-- Opening Marker --
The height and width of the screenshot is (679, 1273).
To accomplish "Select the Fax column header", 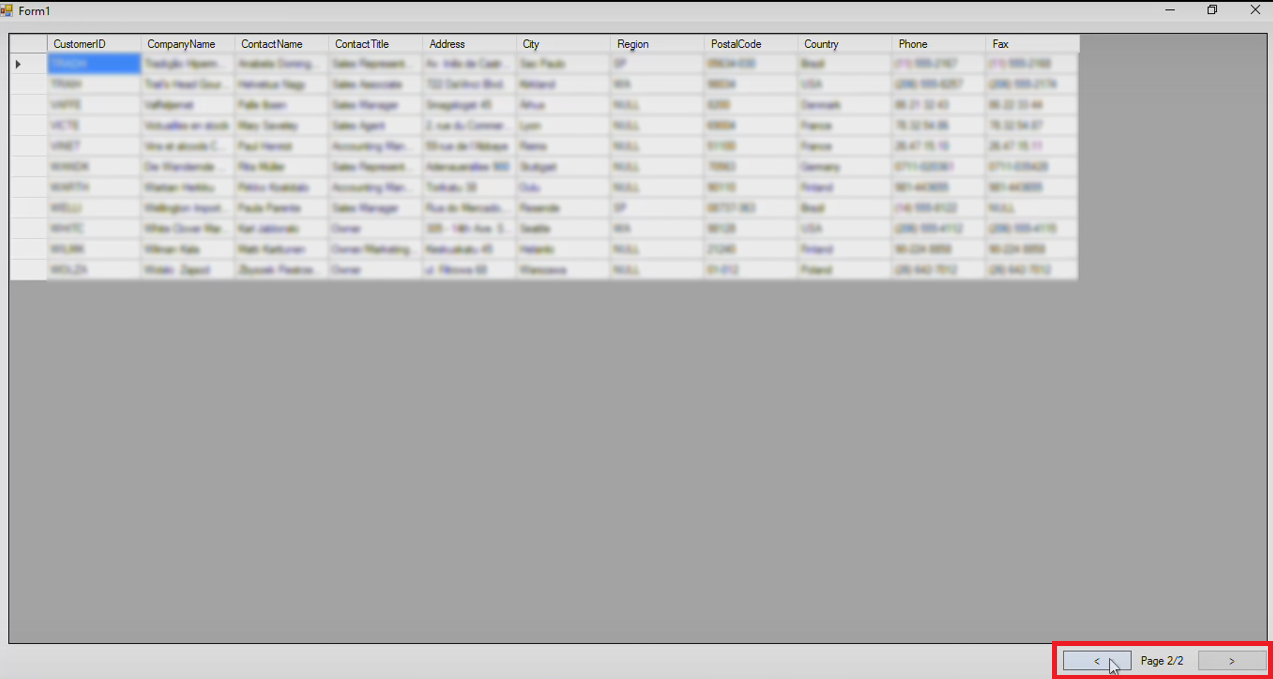I will pyautogui.click(x=1032, y=44).
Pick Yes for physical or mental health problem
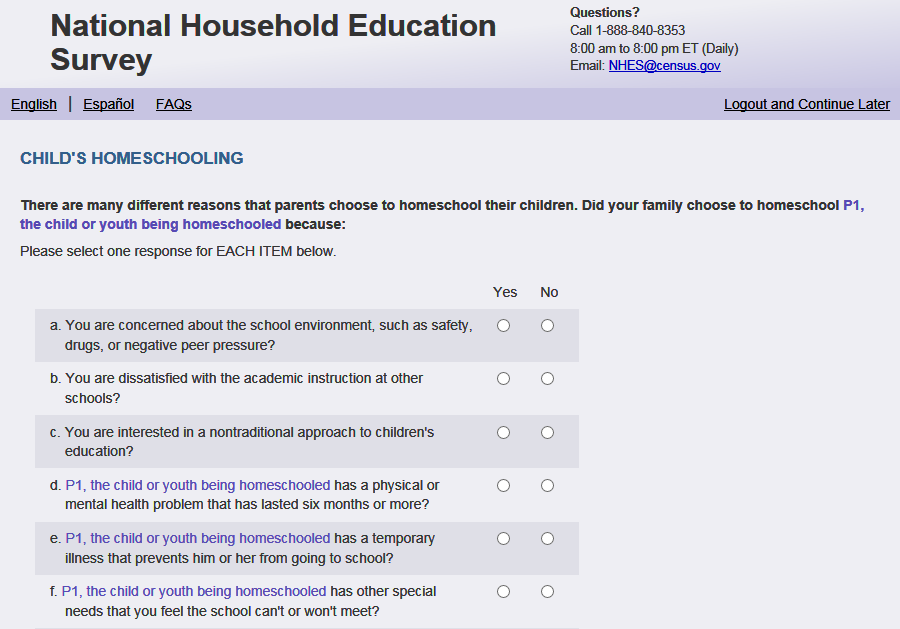The height and width of the screenshot is (629, 900). [503, 485]
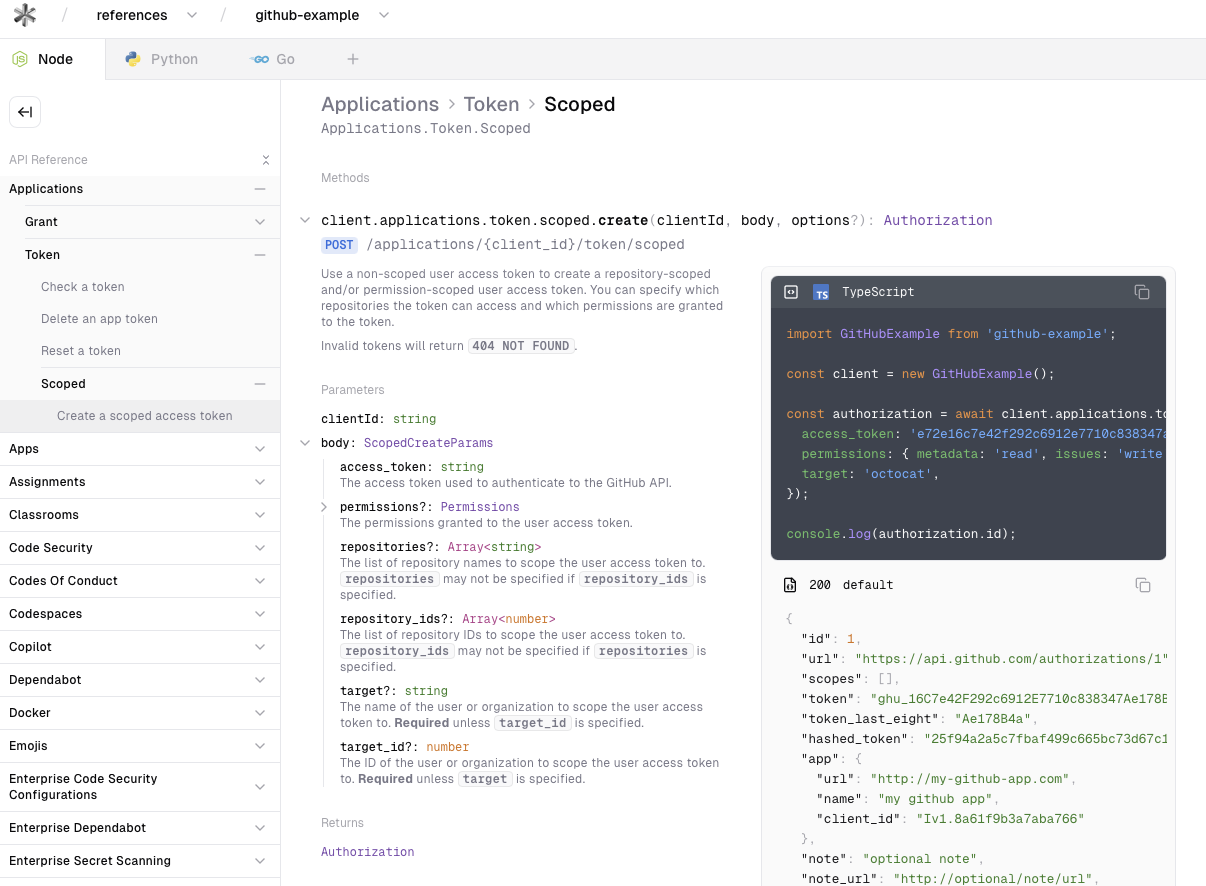Expand the permissions Permissions parameter
The image size is (1206, 886).
tap(324, 507)
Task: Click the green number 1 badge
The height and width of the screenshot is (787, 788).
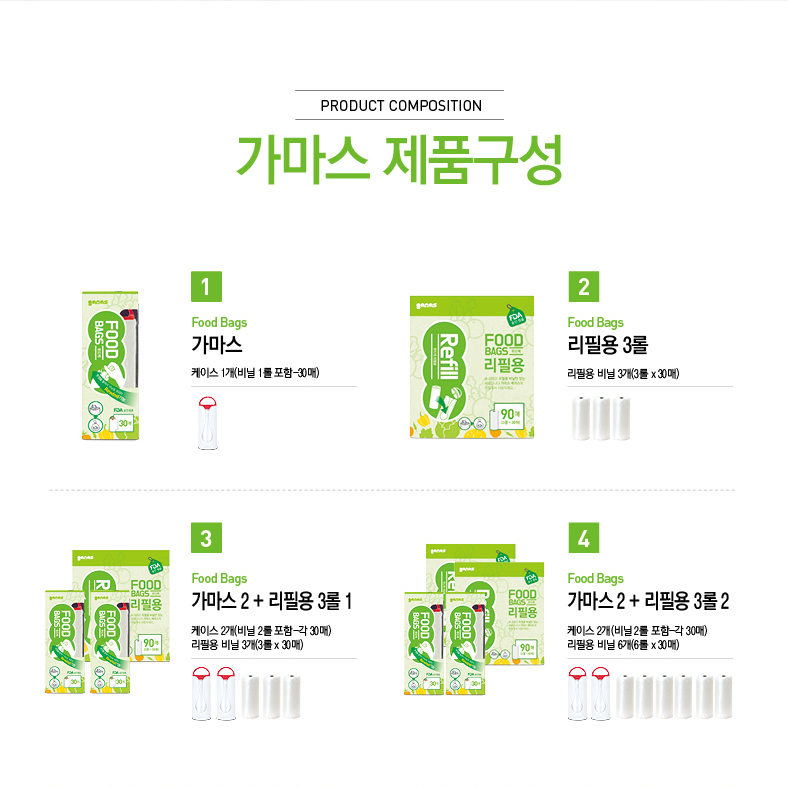Action: (x=206, y=286)
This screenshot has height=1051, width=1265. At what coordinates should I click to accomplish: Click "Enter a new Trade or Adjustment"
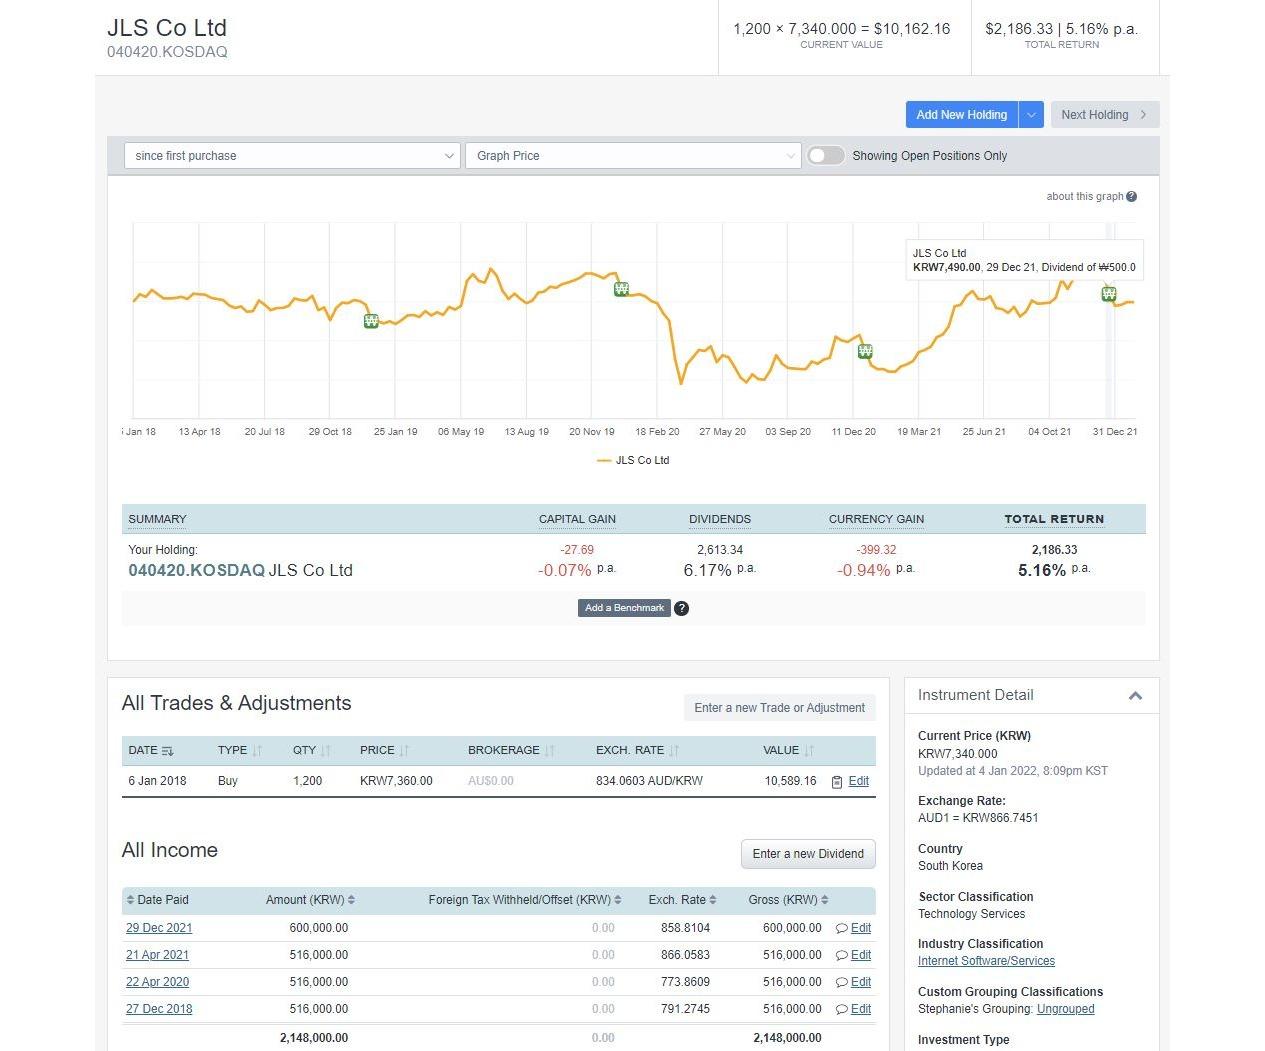pyautogui.click(x=779, y=708)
-- Closing Marker --
◆ Assigned task: Give the lines from the one containing "The height and width of the screenshot is (787, 788)." through the final line of the material again, exactly and in full, but without pictures.

◆ Problem solution:
The height and width of the screenshot is (787, 788).
Action: (x=206, y=286)
This screenshot has height=1051, width=1265. At what coordinates should I click to accomplish: Click "Enter a new Trade or Adjustment"
pyautogui.click(x=779, y=708)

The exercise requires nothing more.